## About this task
Each line below with the string "computer" should be copied.

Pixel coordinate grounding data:
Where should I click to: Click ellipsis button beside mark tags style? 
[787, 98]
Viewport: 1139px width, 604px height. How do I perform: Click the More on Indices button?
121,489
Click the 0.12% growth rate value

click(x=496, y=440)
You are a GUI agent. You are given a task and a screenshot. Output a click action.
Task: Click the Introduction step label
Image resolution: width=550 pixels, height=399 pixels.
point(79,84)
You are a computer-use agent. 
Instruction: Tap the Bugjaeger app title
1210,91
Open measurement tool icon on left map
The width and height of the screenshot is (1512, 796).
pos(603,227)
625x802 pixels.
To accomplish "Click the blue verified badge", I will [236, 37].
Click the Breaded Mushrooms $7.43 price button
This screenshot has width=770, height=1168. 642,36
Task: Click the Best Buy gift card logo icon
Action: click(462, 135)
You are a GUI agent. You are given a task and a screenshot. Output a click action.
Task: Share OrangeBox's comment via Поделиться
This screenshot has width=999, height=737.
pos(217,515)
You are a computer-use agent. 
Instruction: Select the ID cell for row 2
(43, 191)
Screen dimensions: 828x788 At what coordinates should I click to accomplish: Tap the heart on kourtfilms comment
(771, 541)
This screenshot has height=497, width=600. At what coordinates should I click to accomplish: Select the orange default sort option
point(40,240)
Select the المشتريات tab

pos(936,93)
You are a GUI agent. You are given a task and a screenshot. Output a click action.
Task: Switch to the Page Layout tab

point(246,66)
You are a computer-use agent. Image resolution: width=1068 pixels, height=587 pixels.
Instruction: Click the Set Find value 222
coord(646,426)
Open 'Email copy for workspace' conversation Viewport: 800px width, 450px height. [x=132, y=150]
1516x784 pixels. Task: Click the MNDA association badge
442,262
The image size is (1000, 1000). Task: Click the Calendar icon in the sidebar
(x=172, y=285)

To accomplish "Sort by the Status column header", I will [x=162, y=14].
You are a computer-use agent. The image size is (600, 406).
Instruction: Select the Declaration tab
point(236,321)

## Written response
You are a computer-use agent. 
You are a computer-use agent. 
You are a computer-use agent. Image resolution: width=1068 pixels, height=587 pixels.
You are a computer-use agent. The image size is (600, 406).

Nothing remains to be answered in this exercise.